Ravi Walia whose A Prayer of Rain consists of Interwoven stories of people in India and US as they face dilemmas of life together said, “A Prayer for Rain” is a story that needed to be told. It is about the Bhopal Gas tragedy that happened 30 years ago and has not yet achieved closure. We made this film based on the worst industrial disaster India has ever faced so that we can bring to attention the plight of the people at the time and also the current state of Bhopal where the sufferings continue even today in other forms and justice has not yet been delivered.”
Mahesh Bhatt said “The three largest film industries of the world have come together to share and learn from each other. Suffering is what touches all of us in similar ways and empathy is what binds all of humanity together. Filmmakers are sensitive to the pain and respond to this suffering through their craft. What makes this group special is their commitment to adding socially relevant elements to mainstream cinema.”
“The job of a filmmaker is to comfort the afflicted and afflict the comfortable”, commented well-known Hollywood director Stuart Sender.
“The Global Center Summit is an opportunity for Hollywood, Bollywood and Nollywood to come together and address the most pressing health and social issues faced by the different communities of the world, enthused host Vinta Nanda.

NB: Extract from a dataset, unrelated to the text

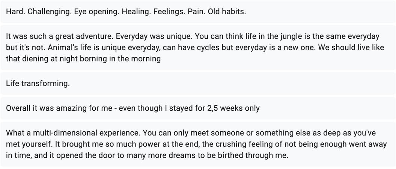Viewport: 396px width, 169px height.
Task: Select the "Life transforming." response card
Action: coord(38,84)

“We are the world, and the world is us. When one makes a film, one has to put in ones’ best effort as we never know where it might reach. We hope to collaborate with and learn from the Indian film industry,” added acclaimed Nigerian director Tunde Kelani.
“The field reality in India is different from what we can imagine from an urban context. Women in rural India are changing. They are taking charge of their lives and working towards a collective consciousness leading to their own empowerment,” said acclaimed director Kalpana Lajmi.